**Passage cité**
******
Dernière mise à jour: 22/04/2022 09:49:05
Le seul prénom du père Jean-Mohammed Abd-el-Jalil suffit à laisser deviner qu'il y a là une existence peu ordinaire : Jean, « le disciple que Jésus aimait », selon l'Evangile, et Mohammed, le Prophète du Dieu unique, selon le Coran. En ces temps où christianisme et islam sont à nouveau perçus comme en opposition, il est bon de méditer sur la vie et le message de ce religieux franciscain, converti au christianisme mais qui n'a jamais vraiment renié les valeurs de la religion musulmane dans laquelle il est né et a grandi. Sans jamais tomber dans un syncrétisme facile, Abd-el-Jalil cherche au contraire à mieux faire comprendre les valeurs profondes de la religion de ses ancêtres (1).
******
**Matériel fourni**
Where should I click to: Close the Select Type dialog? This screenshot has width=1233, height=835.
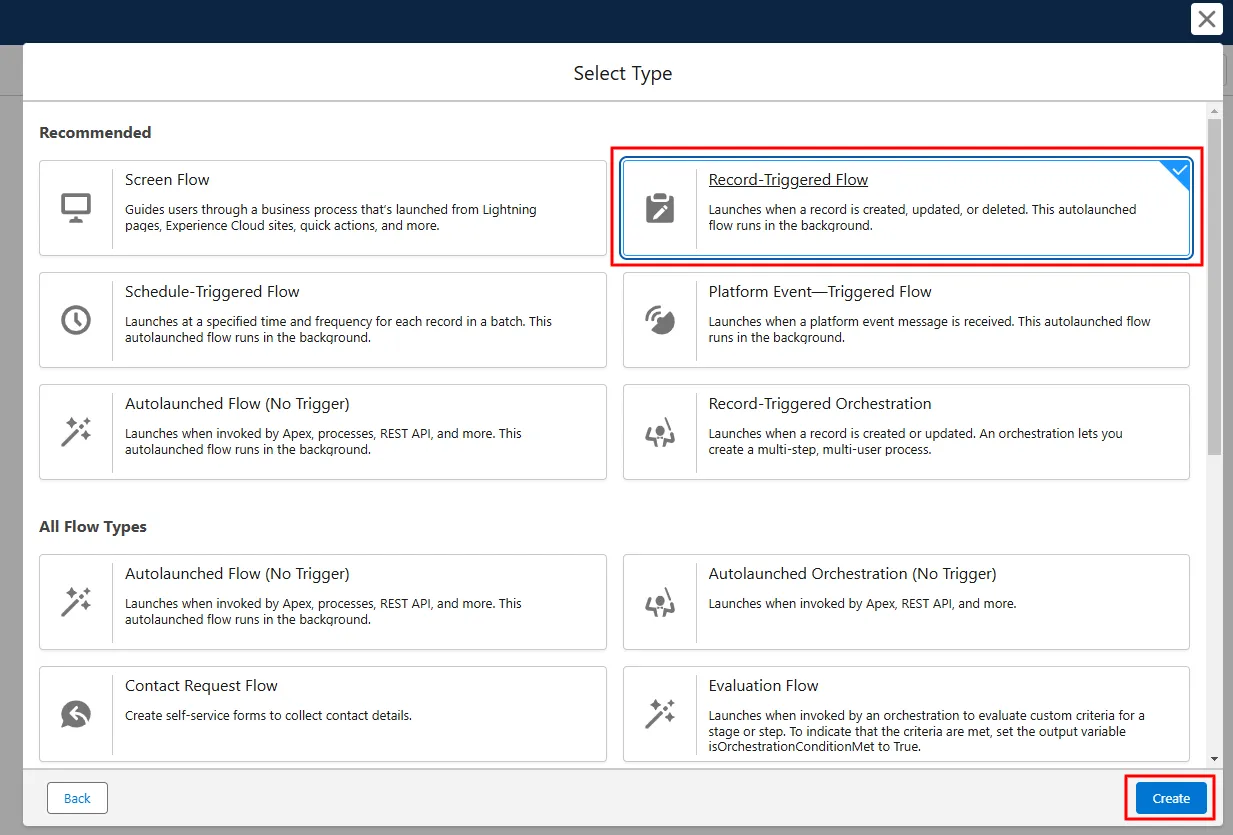(1206, 19)
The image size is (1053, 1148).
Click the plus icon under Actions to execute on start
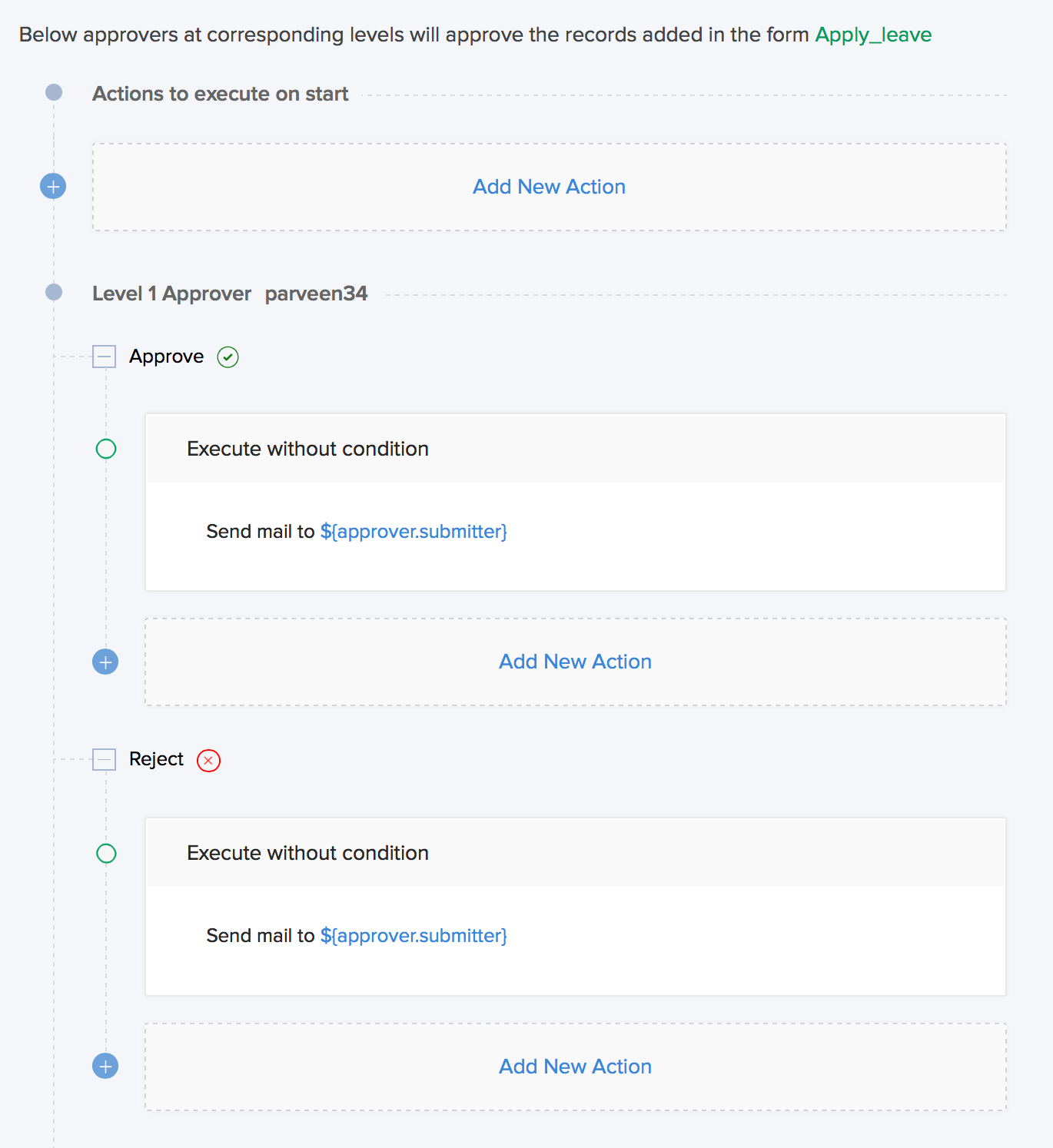(53, 186)
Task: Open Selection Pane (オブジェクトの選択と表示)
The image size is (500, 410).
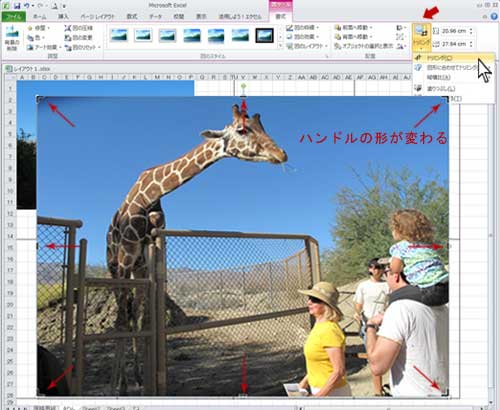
******
**Liste des tâches**
1. Extrayez du passage cité le texte allant de « Dernière mise à » jusqu'à « ses ancêtres (1). » inclus.
2. D'après le passage cité, pourquoi le prénom du père Abd-el-Jalil laisse-t-il deviner une existence peu ordinaire ? Répondez en une à trois phrases.
3. Selon le passage cité, à quel ordre religieux le père Abd-el-Jalil appartenait-il ?
Servez-vous uniquement du passage cité.

**Réponses par tâche**
1.
Dernière mise à jour: 22/04/2022 09:49:05
Le seul prénom du père Jean-Mohammed Abd-el-Jalil suffit à laisser deviner qu'il y a là une existence peu ordinaire : Jean, « le disciple que Jésus aimait », selon l'Evangile, et Mohammed, le Prophète du Dieu unique, selon le Coran. En ces temps où christianisme et islam sont à nouveau perçus comme en opposition, il est bon de méditer sur la vie et le message de ce religieux franciscain, converti au christianisme mais qui n'a jamais vraiment renié les valeurs de la religion musulmane dans laquelle il est né et a grandi. Sans jamais tomber dans un syncrétisme facile, Abd-el-Jalil cherche au contraire à mieux faire comprendre les valeurs profondes de la religion de ses ancêtres (1).

2. Son prénom réunit deux figures de religions différentes. La première est Jean, « le disciple que Jésus aimait » selon l'Évangile. La seconde est Mohammed, le Prophète du Dieu unique selon le Coran.

3. Il était religieux franciscain.